Price’s most revealing discussion centres on the novels of George Eliot and their uneasy relationship to Alexander Main’s selections from her work – The George Eliot Birthday Book (1878), Wise, Witty, and Tender Sayings in Prose and Verse Selected from the Works of George Eliot (1872) and Wit and Wisdom of George Eliot (1873) – which were published at a time when the valences of story and sentiment were being reassigned and their public regendered. Probably the most quoted and quotable of all the English novelists, George Eliot appears to have written her novels with the expectation that they would be excerpted in anthologies. As the most extensively anthologised novelist, she achieved canonical status not only for the novel, which could no longer be deemed frivolous or unreflective, but also for herself, because such ample evidence of wit and wisdom neutralised the scandal of her private life. Yet at the same time as she became an honorary male writer, anthologies drawing on her work were being marketed principally for women. A century earlier they would have been targeted at men. Price takes due note of this change and its implications. Instead of being figured as plot-hungry and unreflective, female audiences were now cast as platitude-hungry and self-important, while male audiences were imagined to prefer action over sententious chatter, maxims and proverbs, and to resent the efforts of female moralism to discipline male narrative pleasure. Eliot’s career as an anthologised novelist takes us to a turning point in the risen novel, and to the appearance of readerly attitudes we can recognise as decidedly modern.
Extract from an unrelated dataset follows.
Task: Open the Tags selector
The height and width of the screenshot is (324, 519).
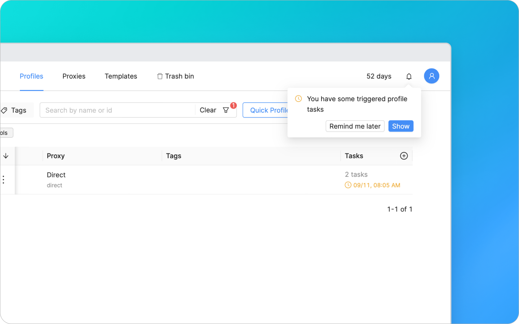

Professional novel criticism, as Price observes, grew out of a regendering of narrative discourse – the scandal of Eliot’s career became not her personal life, but her excessive ‘intrusions’ in a narrative flow that should be continuous and ‘organic’. Expert novel readers distinguished themselves from middlebrows by steering clear of the sententious.
Observing how ‘a conservative hierarchy of genres gave way to a reactionary hierarchy of readers,’ Price insists that professional literary critics must not exclude themselves, their interests and their self-validating protocols from the histories of the novel they – or rather, we – write.